Dogfish Basque Style Recipe
Serves/Makes: 4
Ingredients:
- 2 pounds {1 kg) dogfish
- 4 cloves garlic, chopped
- 5 ounces (150 ml) olive oil
- Parsley, chopped
- Salt
- 1 small hot chilli pepper
- Clean and skin the dogfish, if you have caught it yourself, otherwise the fishmonger will have done this for you.
- Cut the dogfish into fairly thin steaks or slices, sprinkle these with salt and leave them for an hour.
- Heat the olive oil in an earthenware casserole and cook 2 of the cloves of garlic, chopped, until golden.

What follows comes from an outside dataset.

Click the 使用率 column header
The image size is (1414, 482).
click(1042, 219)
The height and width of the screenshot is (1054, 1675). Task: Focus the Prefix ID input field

- Put in the fish and strew on top the parsley and the other 2 cloves of garlic, chopped.
- Add scraps of the chilli pepper, as much as suits you.
- Shake the casserole and leave it on a gentle heat, so that the fish cooks gradually and has time to exude its juices. The cooking will take 10 to 15 minutes.
- Serve the simmered dogfish in the casserole.
Notes:
This recipe for Dogfish Basque Style serves/makes: 4
The Dogfish Basque Style Recipe adopted from the book North Atlantic Seafood.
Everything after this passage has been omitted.